▶ WHAT IS NEEDED: When you write out the records, keep every line exactly as it is.

▶ GIVEN INFORMATION:
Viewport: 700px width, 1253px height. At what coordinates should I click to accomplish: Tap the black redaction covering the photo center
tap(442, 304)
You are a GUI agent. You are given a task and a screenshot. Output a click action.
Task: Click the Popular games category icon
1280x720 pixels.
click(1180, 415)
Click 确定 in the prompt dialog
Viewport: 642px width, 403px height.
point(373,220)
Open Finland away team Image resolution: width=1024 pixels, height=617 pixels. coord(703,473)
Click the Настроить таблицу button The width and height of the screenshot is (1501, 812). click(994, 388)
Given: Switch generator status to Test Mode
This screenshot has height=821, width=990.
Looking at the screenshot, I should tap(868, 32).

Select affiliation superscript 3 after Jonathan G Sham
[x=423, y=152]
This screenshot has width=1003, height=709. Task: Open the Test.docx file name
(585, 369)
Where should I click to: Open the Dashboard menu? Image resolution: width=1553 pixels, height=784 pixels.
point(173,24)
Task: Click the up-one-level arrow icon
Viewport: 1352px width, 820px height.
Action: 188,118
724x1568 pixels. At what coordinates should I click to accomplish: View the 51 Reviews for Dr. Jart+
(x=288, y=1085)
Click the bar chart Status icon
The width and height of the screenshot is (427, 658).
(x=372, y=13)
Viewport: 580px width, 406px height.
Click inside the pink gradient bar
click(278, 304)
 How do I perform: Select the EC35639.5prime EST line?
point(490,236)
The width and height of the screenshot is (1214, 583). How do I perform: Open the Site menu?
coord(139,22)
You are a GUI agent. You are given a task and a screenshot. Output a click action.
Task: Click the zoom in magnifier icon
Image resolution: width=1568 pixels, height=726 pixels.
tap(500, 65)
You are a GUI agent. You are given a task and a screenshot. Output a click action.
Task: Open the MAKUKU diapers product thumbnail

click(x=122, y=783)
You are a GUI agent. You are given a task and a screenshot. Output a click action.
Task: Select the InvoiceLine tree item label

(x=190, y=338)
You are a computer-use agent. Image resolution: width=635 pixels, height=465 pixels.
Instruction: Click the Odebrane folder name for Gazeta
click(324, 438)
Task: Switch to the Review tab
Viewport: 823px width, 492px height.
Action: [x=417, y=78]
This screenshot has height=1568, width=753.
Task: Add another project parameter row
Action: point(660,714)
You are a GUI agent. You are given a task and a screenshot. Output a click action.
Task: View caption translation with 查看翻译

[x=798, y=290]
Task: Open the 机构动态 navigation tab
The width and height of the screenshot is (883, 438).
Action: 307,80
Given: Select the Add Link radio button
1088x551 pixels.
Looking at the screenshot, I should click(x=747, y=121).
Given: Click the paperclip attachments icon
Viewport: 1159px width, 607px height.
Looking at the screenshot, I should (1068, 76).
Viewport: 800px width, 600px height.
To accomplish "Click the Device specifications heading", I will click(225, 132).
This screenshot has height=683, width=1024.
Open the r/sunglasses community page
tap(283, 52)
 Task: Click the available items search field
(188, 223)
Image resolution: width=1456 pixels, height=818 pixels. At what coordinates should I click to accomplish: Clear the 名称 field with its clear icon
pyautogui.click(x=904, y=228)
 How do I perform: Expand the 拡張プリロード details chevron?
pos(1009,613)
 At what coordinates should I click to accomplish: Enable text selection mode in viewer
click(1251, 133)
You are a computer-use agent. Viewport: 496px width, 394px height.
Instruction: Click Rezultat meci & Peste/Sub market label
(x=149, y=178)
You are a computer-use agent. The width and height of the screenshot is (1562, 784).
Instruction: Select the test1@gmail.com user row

▶ ANSWER FOR THE TASK:
Viewport: 700px width, 1253px height. At what coordinates should I click to accomplish: Tap the black redaction covering the photo center
tap(442, 304)
You are a GUI agent. You are given a task and a screenshot. Output a click action.
Task: Click the Popular games category icon
1280x720 pixels.
click(1180, 415)
Click 确定 in the prompt dialog
Viewport: 642px width, 403px height.
point(373,220)
Open Finland away team Image resolution: width=1024 pixels, height=617 pixels. coord(703,473)
Click the Настроить таблицу button The width and height of the screenshot is (1501, 812). click(994, 388)
Given: Switch generator status to Test Mode
This screenshot has height=821, width=990.
Looking at the screenshot, I should tap(868, 32).

Select affiliation superscript 3 after Jonathan G Sham
[x=423, y=152]
This screenshot has width=1003, height=709. Task: Open the Test.docx file name
(585, 369)
Where should I click to: Open the Dashboard menu? Image resolution: width=1553 pixels, height=784 pixels.
point(173,24)
Task: Click the up-one-level arrow icon
Viewport: 1352px width, 820px height.
Action: 188,118
724x1568 pixels. At what coordinates should I click to accomplish: View the 51 Reviews for Dr. Jart+
(x=288, y=1085)
Click the bar chart Status icon
The width and height of the screenshot is (427, 658).
(x=372, y=13)
Viewport: 580px width, 406px height.
Click inside the pink gradient bar
click(278, 304)
 How do I perform: Select the EC35639.5prime EST line?
point(490,236)
The width and height of the screenshot is (1214, 583). How do I perform: Open the Site menu?
coord(139,22)
You are a GUI agent. You are given a task and a screenshot. Output a click action.
Task: Click the zoom in magnifier icon
Image resolution: width=1568 pixels, height=726 pixels.
tap(500, 65)
You are a GUI agent. You are given a task and a screenshot. Output a click action.
Task: Open the MAKUKU diapers product thumbnail

click(x=122, y=783)
You are a GUI agent. You are given a task and a screenshot. Output a click action.
Task: Select the InvoiceLine tree item label

(x=190, y=338)
You are a computer-use agent. Image resolution: width=635 pixels, height=465 pixels.
Instruction: Click the Odebrane folder name for Gazeta
click(324, 438)
Task: Switch to the Review tab
Viewport: 823px width, 492px height.
Action: [x=417, y=78]
This screenshot has height=1568, width=753.
Task: Add another project parameter row
Action: point(660,714)
You are a GUI agent. You are given a task and a screenshot. Output a click action.
Task: View caption translation with 查看翻译

[x=798, y=290]
Task: Open the 机构动态 navigation tab
The width and height of the screenshot is (883, 438).
Action: 307,80
Given: Select the Add Link radio button
1088x551 pixels.
Looking at the screenshot, I should click(x=747, y=121).
Given: Click the paperclip attachments icon
Viewport: 1159px width, 607px height.
Looking at the screenshot, I should (1068, 76).
Viewport: 800px width, 600px height.
To accomplish "Click the Device specifications heading", I will click(225, 132).
This screenshot has height=683, width=1024.
Open the r/sunglasses community page
tap(283, 52)
 Task: Click the available items search field
(188, 223)
Image resolution: width=1456 pixels, height=818 pixels. At what coordinates should I click to accomplish: Clear the 名称 field with its clear icon
pyautogui.click(x=904, y=228)
 How do I perform: Expand the 拡張プリロード details chevron?
pos(1009,613)
 At what coordinates should I click to accomplish: Enable text selection mode in viewer
click(1251, 133)
You are a computer-use agent. Viewport: 496px width, 394px height.
Instruction: Click Rezultat meci & Peste/Sub market label
(x=149, y=178)
You are a computer-use agent. The width and height of the screenshot is (1562, 784).
Instruction: Select the test1@gmail.com user row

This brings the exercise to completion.